I’ve got great news for this post. The May/June issue of the Kenyon Review, in which my short story “The Tale of the Black Worry Beads” appears, is now out. If you’d like, you can pick up an issue here. My parents bought so many copies that I doubt the magazine will be in financial trouble for a long time—but you should buy a copy too!

In other writing news. Yesterday, I submitted a short story “The Combat Cocktail” to the Jeff Sharlet Memorial Veteran’s Contest (run by the Iowa Review). The story is a satire, and pretty vulgar and unpleasant, so I can’t imagine it will win. I can’t even imagine that the judges will make it to the end of the story. My father asked me why I was submitting, if the story isn’t going to win, and I said, “To be disruptive.” We’ll see how that works out.

And now that I’m done with classes for the semester, I’m preparing to spend the summer revising my novel, Roman Sherwood. In preparation, as R.S. is a military novel, I’ve decided to spend a week immersing myself in military literature—if you can call it literature. It’s taking me longer than a week to get through the titles I selected: Soldier in the Rain, With the Old Breed, Utmost Savagery: The Three Days at Tarawa, Force Recon Diary 1969, Formation, The Red Badge of Courage, Billy Budd.

There’s a mix of genre and time period here, but I think that’s fine. I’m trying mainly to acquaint myself with the tropes of military literature so that I can use those tropes where they ought to be used, subvert them where they ought to be subverted, and find the wisdom to know the difference. So far, I’ve only finished the Soldier in the Rain, by William Goldman (author of “Princess Bride”). Soldier in the Rain was not very good.

It was easy to read—lots of dialogue, it was occasionally funny, and the characters where often in good settings or doing something active. Either they were playing golf, or they were at a carnival, or eating footlong hotdogs. Scenes are often more fun to read if the characters are active on the page and not just talking to one another in a room (although talking to one another in a room can be fine, too.)

The problem with Soldier in the Rain was, the characters didn’t feel like they needed to do anything. They just seemed to float through the action of the book, and I didn’t get the sense that we were working toward anything, or that any of the characters needed to make some emotional discovery, or that there was a point. Most of the chapters felt like episodes, or slices of life, and there wasn’t much to hold the novel together. The most meaningful moment occurred when Eustis Clay, the protagonist—if you can call him a protagonist—is thinking about life after he gets out of the army, and he has a crisis when he thinks about all the possibility available to him. He reenlists.

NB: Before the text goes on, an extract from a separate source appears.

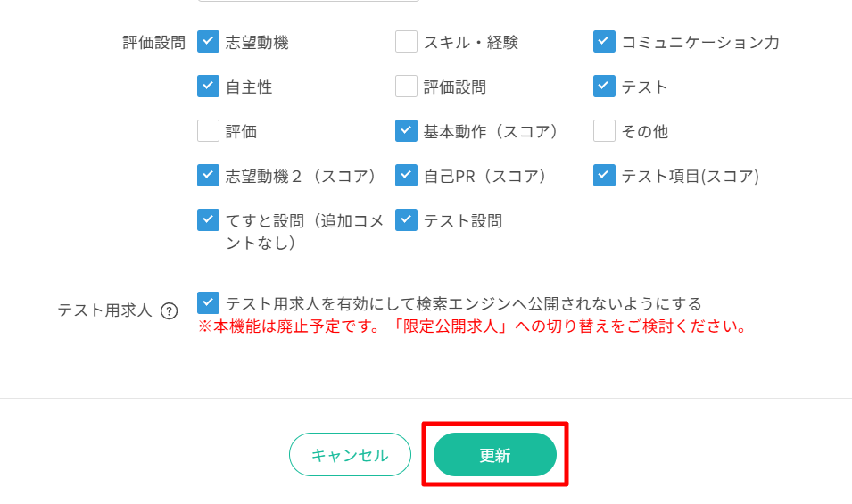
Task: Enable the スキル・経験 checkbox
Action: click(406, 42)
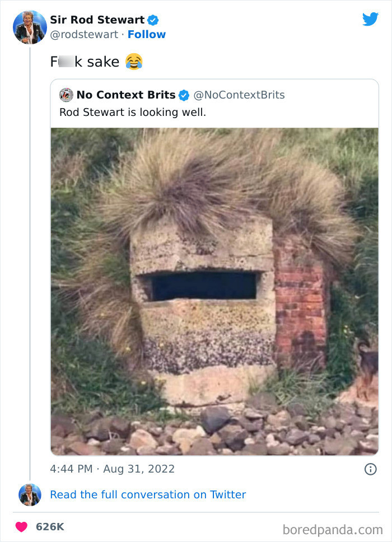Screen dimensions: 392x542
Task: Open No Context Brits profile avatar
Action: (66, 95)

Now that was a great moment. Both because we see the character truly disturbed by something, and, as a result of that disturbance, he does something—reenlists—that seems to go against his character. And I, as someone who got kicked out of the military, rather than going out peacefully, I can relate to this anxiety that comes when you face the real world.

Unfortunately, that moment only occurred about 1/3 of the way through the book. It seemed to me like Eustis Clay’s decision to reenlist could have been a tragic climax of the book, rather than just an episode that didn’t seem to affect him very much after the chapter in which he made the decision. Finally, and this doesn’t really matter, but my copy was riddled with typos, including one instance where the book referred to “Clay” as “King.” Apparently, at one point the main character had a different name, and Goldman didn’t change every instance to reflect the new name. The book was written a long time ago, before the age of ctrl F, so I would forgive him, but there were enough imperfections that it just seemed to me that Goldman didn’t put a lot of care into this book. Too, there was a “he did this, then he did this,” plainness to the prose that grew stale after about a hundred pages. Fortunately, Soldier in the Rain is a short book. Verdict: Thumbs Down.